Con la crisi profonda che il partito padano sta affrontando e soprattutto con la nascita della Lega targata Maroni, ci è sembrato utile ripercorrere i passi che il partito di Bossi ha compiuto nel panorama politico italiano. In una piccola serie racconteremo i punti salienti che hanno condotto il partito alla situazione attuale.

È doveroso sottolineare che quelle poche riforme attuate nel campo della sussidiarietà e della riduzione a favore degli enti territoriali del potere centrale, portano spesso la firma della Lega Nord. Sta di fatto che, nonostante questa piccola nota, si possa riscontrare una serie infinita di incongruenze politiche ed ideologiche nel percorso che ha condotto il Carroccio alla situazione odierna.

La forte crisi che oggi sta affrontando questo partito non è nient’altro che il frutto della perdita di quello spirito che negli anni novanta ha dato tanta importanza al fenomeno Lega.

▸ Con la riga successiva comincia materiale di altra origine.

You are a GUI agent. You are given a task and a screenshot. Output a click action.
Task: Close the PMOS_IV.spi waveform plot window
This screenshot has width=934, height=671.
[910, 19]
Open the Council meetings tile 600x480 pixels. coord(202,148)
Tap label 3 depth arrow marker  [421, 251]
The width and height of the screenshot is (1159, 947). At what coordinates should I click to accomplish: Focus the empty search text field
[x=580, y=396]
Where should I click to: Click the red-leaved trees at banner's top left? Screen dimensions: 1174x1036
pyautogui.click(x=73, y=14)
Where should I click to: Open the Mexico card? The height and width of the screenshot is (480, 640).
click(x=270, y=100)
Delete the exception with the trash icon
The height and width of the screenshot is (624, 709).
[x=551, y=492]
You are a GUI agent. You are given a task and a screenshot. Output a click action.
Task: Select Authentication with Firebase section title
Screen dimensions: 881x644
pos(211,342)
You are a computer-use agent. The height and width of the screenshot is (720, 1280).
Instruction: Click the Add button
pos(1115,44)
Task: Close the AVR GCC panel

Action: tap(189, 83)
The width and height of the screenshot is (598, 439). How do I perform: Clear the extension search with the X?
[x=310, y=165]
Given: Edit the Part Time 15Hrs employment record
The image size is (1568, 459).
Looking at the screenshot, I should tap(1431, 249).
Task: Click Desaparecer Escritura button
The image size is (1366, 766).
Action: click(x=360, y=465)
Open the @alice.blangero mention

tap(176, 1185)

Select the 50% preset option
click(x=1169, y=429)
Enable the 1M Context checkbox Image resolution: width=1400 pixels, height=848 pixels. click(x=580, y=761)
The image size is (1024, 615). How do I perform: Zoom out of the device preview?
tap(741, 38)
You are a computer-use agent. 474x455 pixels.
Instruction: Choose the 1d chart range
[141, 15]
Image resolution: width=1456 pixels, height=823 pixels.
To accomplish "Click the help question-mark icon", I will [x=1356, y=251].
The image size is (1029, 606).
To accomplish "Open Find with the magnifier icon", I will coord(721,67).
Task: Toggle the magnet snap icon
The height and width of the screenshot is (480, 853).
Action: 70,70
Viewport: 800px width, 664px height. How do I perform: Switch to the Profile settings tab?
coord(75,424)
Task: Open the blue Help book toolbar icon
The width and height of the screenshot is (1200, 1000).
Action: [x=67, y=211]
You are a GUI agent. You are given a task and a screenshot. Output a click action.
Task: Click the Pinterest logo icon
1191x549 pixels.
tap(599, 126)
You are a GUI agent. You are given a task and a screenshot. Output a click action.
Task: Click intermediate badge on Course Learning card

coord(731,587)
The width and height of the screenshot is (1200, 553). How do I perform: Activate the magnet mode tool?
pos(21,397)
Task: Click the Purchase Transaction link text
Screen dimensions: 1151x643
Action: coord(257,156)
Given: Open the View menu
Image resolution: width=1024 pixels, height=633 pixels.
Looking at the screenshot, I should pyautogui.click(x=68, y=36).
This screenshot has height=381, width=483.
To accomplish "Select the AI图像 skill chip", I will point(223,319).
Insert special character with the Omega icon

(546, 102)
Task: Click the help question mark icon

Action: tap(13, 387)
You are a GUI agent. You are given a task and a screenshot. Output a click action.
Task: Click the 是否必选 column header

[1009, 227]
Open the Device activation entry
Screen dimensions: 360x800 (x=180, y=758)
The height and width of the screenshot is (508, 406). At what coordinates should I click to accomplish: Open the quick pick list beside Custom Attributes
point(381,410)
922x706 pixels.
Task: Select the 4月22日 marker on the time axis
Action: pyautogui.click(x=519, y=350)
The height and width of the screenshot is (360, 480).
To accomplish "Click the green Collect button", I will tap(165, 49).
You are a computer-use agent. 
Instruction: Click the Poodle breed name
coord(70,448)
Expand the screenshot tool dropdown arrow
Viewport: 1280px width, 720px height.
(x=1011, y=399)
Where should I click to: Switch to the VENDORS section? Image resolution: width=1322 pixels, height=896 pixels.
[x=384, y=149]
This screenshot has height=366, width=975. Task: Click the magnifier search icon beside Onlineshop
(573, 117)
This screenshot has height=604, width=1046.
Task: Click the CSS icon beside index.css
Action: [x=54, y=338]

Il 4 Dicembre 1989 nasce ufficialmente il partito denominato Movimento Lega Nord che raggruppava le principali forze autonomiste del Nord Italia. L’attuale denominazione (Lega Nord per l’indipendenza della Padania) arriva solo nel 2002. Lo scopo principale è quello di rendere autonomo il territorio denominato “Padania” dal centralismo romano e dallo spreco di denaro pubblico.

Come ogni partito autonomista ed indipendentista che si rispetti comincia a radicarsi fortemente sul territorio dove riscuote un discreto successo. Nonostante tutto il primo passo falso non tarda ad arrivare. La natura stessa dell’indipendentismo venne tradita già nel 1992 quando il partito di Bossi decise di presentarsi alle elezioni politiche nazionali. Mentre, la stragrande maggioranza dei partiti indipendentisti europei, disconoscendo l’autorità sovrana dello Stato in cui operano, per coerenza sempre rifiutano di concorrere alle elezioni politiche, privilegiando il radicamento territoriale.

Di certo, contro ogni pronostico, il successo di Bossi fu tale che non seppe resistere alle luci del palcoscenico politico. Questa scelta fu senza dubbio una delle principali cause che hanno corroso negli anni l’appeal elettorale ed ideologico del movimento padano, portandolo invece ad integrarsi pienamente con quel sistema del centralismo politico contro il quale lottavano.

Il contesto storico-politico impose la scelta dell’alleanza, la quale avrebbe sicuramente condizionato tutta la vita politica del partito. E, nonostante la precedente militanzadi UmbertoBossi e Roberto Maroni in partiti di sinistra, la scelta di campo fu quella di un apparentamento col centro-destra che dal1994 inpoi fu sotto la leadership di Silvio Berlusconi.

Di solito i partiti indipendentisti non tendono a definire così chiaramente la propria “fazione” politica, in quanto l’unico interesse è il raggiungimento dell’autonomia del proprio territorio.

Questo primo campanello d’allarme però non bastò a mettere in guardia i futuri elettori, stregati dal fascino della novità politica.